These words were written 109 years ago by a Tasmanian officer barely a month after leading his men at the Gallipoli landing. He was 23 years old, a sometime school teacher at Hutchins but better known as a champion footballer with Lefroy. His name was Ivor Margetts and the men were of the 12th Battalion, recruited from Tasmania, in August and September 1914.

The tiny lifeboat they were in was one of several from the P&O ship SS Devanha. One of these boats, possibly the very one, is now housed deep inside the Shrine of Remembranc­e in Melbourne. It is one of only two landing boats still believed to exist.

The Anzac landing and the story there of the 12th Battalion is told in my new book Two Good Soldiers, One Great War (Forty South Publishing), to be released next month. It tells the story of Margetts and his military mentor Charles Simmons, a Derwent regiment veteran too old to go to war.

The commander of the 12th was Boer War veteran Colonel Lancelot

Fox Clarke, who had been recalled to active service from Devonport. At 57, Clarke was the oldest battalion commander in the 1st Division.

Around 2pm on Saturday, April 24, the men of the 12th boarded the Devanha at Lemnos for the short journey to the island of Imbros, just 16km from the Gallipoli Peninsula. There, at midnight, they crossed to a Royal Navy destroyer HMS Ribble, alongside of which were tethered the Devanha lifeboats.

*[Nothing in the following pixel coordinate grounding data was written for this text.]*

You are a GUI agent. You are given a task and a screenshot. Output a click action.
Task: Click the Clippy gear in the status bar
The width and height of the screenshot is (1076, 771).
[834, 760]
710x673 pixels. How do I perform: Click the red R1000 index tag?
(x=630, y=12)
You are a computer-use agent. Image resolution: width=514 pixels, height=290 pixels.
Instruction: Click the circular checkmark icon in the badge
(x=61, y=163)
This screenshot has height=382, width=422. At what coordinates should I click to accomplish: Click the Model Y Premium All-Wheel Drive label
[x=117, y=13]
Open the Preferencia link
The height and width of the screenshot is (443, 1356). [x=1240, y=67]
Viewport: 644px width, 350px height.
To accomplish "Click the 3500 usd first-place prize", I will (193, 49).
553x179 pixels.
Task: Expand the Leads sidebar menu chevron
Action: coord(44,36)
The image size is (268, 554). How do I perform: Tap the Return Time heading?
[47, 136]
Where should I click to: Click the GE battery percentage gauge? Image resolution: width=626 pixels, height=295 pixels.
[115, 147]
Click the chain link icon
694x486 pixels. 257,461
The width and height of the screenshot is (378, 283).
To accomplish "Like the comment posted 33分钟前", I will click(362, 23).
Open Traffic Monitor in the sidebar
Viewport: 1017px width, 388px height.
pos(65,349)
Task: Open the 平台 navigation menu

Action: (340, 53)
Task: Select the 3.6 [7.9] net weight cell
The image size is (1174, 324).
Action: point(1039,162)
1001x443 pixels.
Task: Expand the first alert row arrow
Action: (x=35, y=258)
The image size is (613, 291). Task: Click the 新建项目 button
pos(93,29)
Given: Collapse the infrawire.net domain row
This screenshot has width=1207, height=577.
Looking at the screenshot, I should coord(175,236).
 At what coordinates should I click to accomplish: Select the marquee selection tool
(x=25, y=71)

Few eyewitness­es give a better account of the landing than Margetts, which somehow amidst the carnage he managed to write down and post to his parents a few weeks later.

Under the cover of darkness, the lifeboats crept towards the shore. About 4am the Turkish defenders on the hills above the beach saw the invaders through the gloom and began firing.

The 12th Battalion A Company filled the first two tows, including Clarke and his deputy Lt-Colonel Sidney Hawley. Margetts was making ready the second tow when a bullet fizzed out of the dark and the man beside him dropped dead, their first casualty. Margetts ordered his men over the side and into the water, to wade chest-high to shore through the hailstorm of Turkish bullets.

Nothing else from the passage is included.